Top 25 photos from Project Vortex 2

Thanks for the heads up! Took me over an hour to proofread that whole mess, and still I missed a few things. :P
Always tough to proof read your own stuff. Another quick correction: June 11th photo with Tim Marshall in the lower right...your text says "left". Also...although I'm sure you saw it already....the telephone line is disconnected. Not sure if you left it on purpose (truth in the stitch) or still want to edit it.

Great stuff. The first few images were already getting that little bit of 'sensation' going that reminds me why I must go back to the plains this upcoming season.
 
Always tough to proof read your own stuff. Another quick correction: June 11th photo with Tim Marshall in the lower right...your text says "left". Also...although I'm sure you saw it already....the telephone line is disconnected. Not sure if you left it on purpose (truth in the stitch) or still want to edit it.

Great stuff. The first few images were already getting that little bit of 'sensation' going that reminds me why I must go back to the plains this upcoming season.

Thanks -- I'll fix the Marshall bit. I might fix the wire, too; while I try to do as little cloning as possible on stitches, because I don't use a true pano head (I shot that one handheld -- ha!) I'm stuck with parallax sometimes.

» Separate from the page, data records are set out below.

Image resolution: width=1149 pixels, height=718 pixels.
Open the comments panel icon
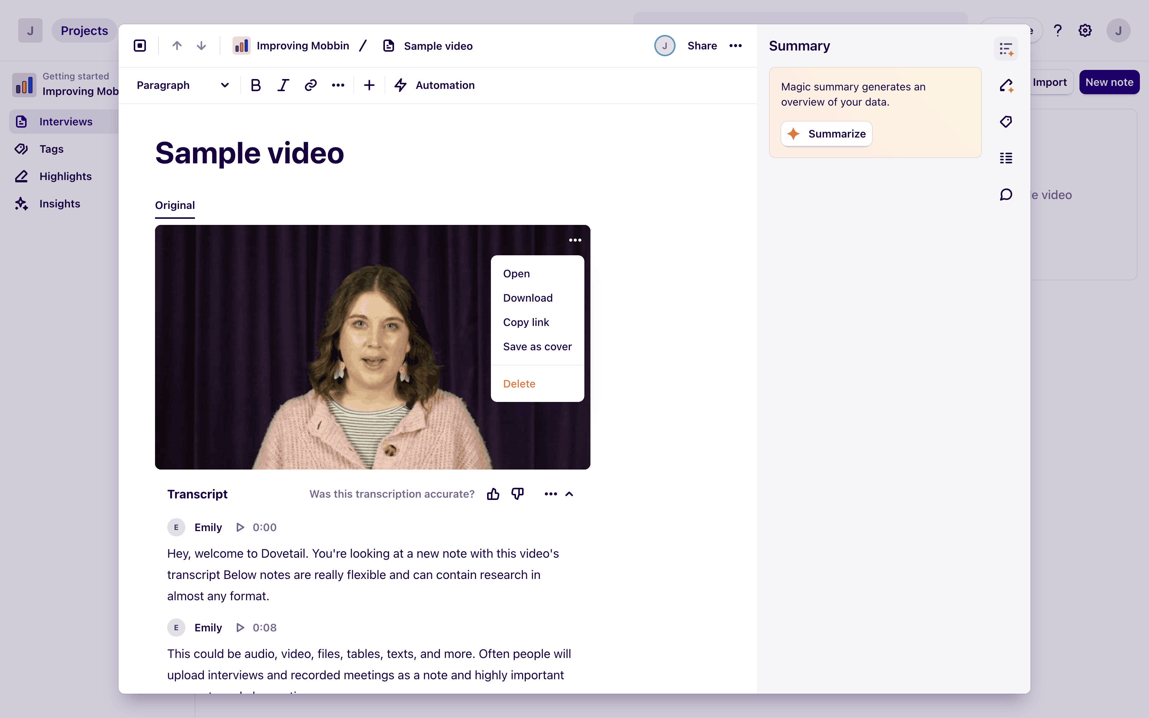(x=1006, y=195)
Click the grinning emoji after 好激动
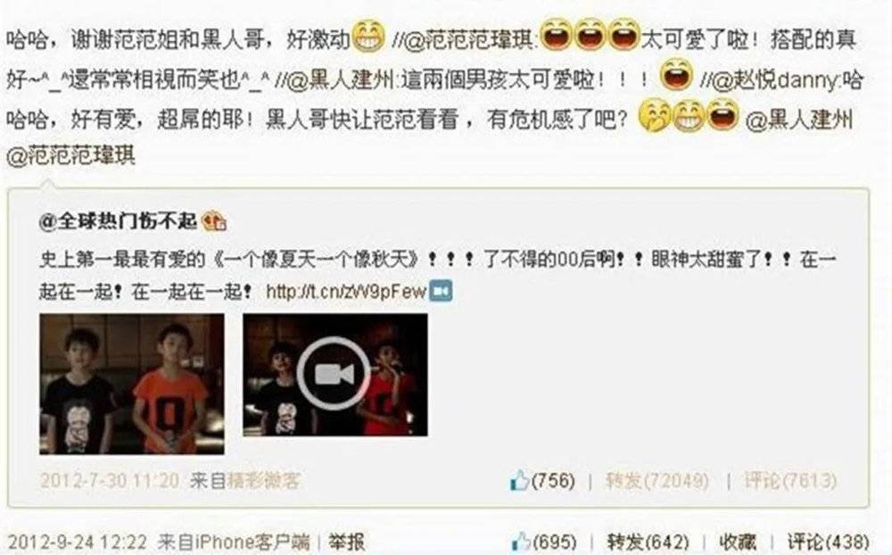This screenshot has width=892, height=555. click(368, 37)
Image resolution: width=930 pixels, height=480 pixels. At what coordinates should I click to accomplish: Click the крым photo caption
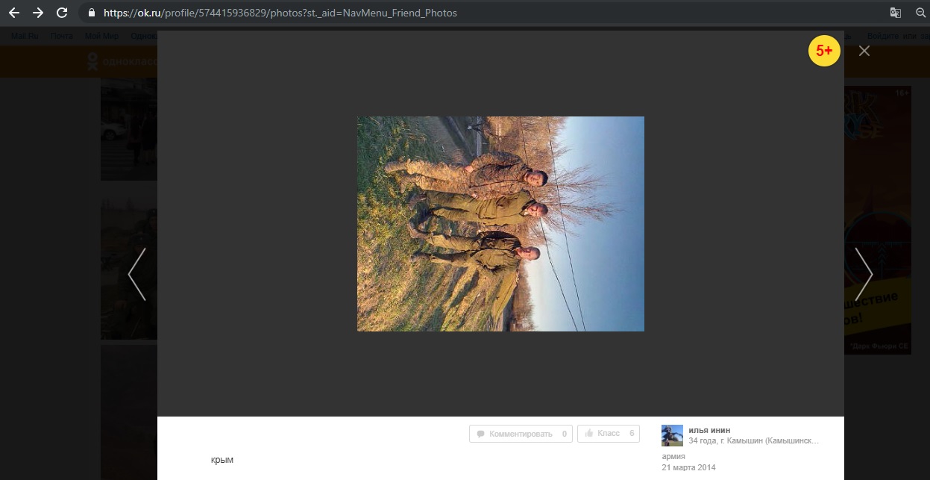[222, 460]
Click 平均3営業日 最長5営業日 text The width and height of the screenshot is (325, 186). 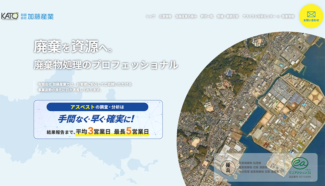(112, 131)
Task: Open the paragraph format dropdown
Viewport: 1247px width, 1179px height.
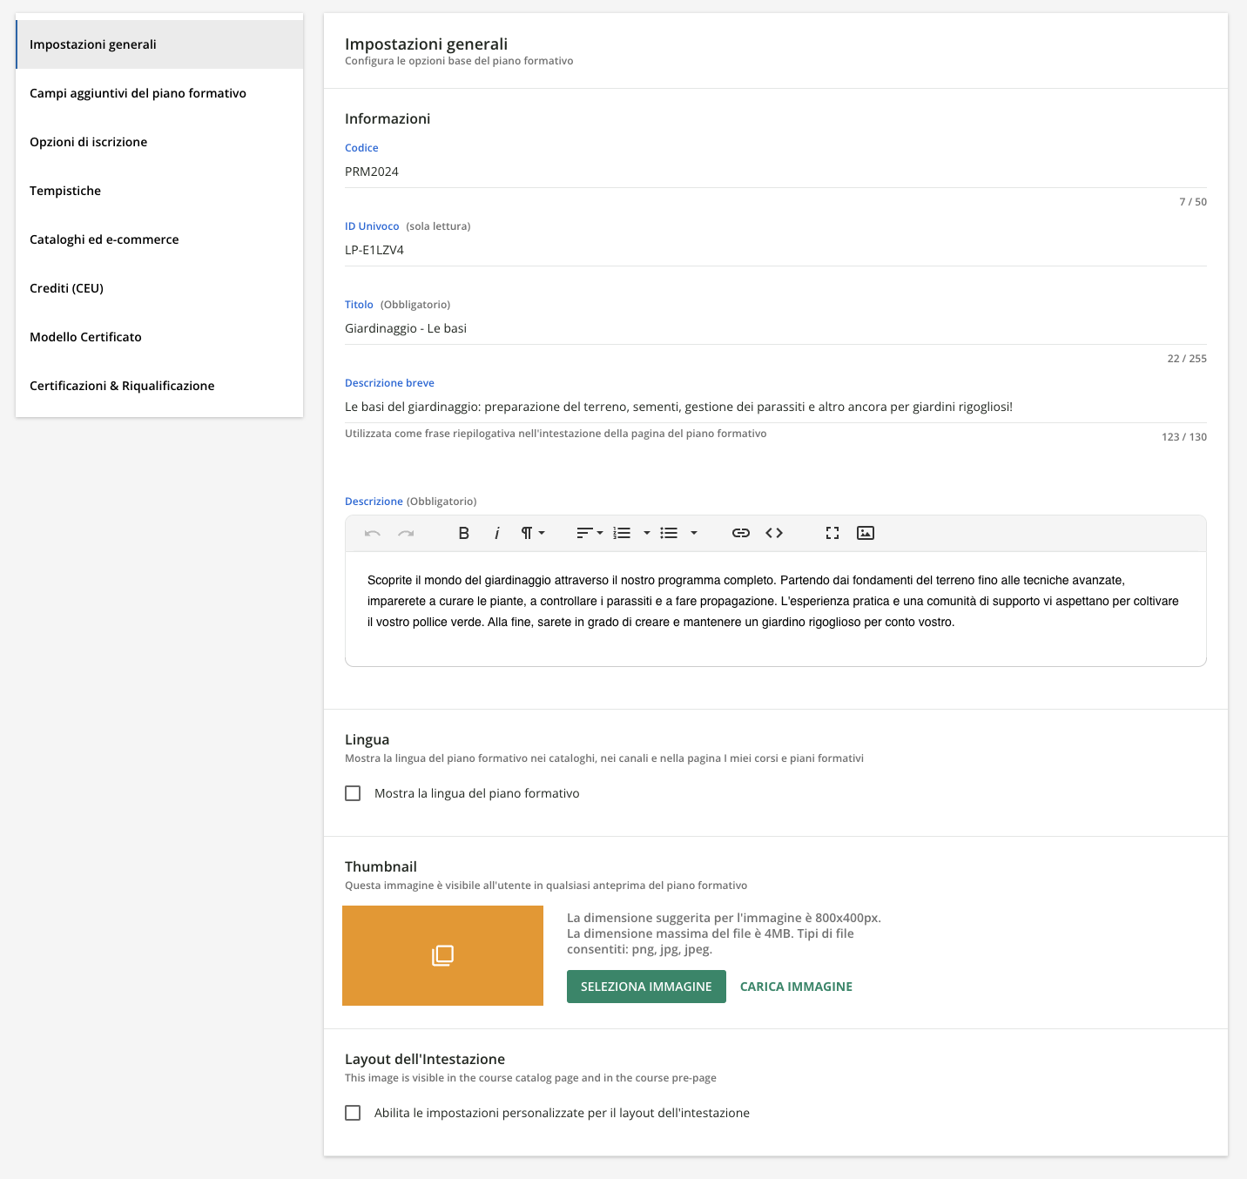Action: tap(533, 533)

Here, that's pretty distracting, and definitely not like it was in reality, so I'll go back and fix it.
 
Ryan,

Beyond wow.... I always love seeing your work, and this V2 work looks incredible as always...

I'm not really one much for words, but your stuff is friggen awesome....
 
Thanks, Kate! Enjoyed your work too, especially the portraiture of the V2 crew and that crazy shot you have of the DOW truck barreling towards that green tornado. :) Can't wait to see what Jim got out of it, either.
 
Very wonderful shots Ryan. Definitely something to be very proud of. One question...what lens or lenses and body did you use to shoot those photos?
 
Very wonderful shots Ryan. Definitely something to be very proud of. One question...what lens or lenses and body did you use to shoot those photos?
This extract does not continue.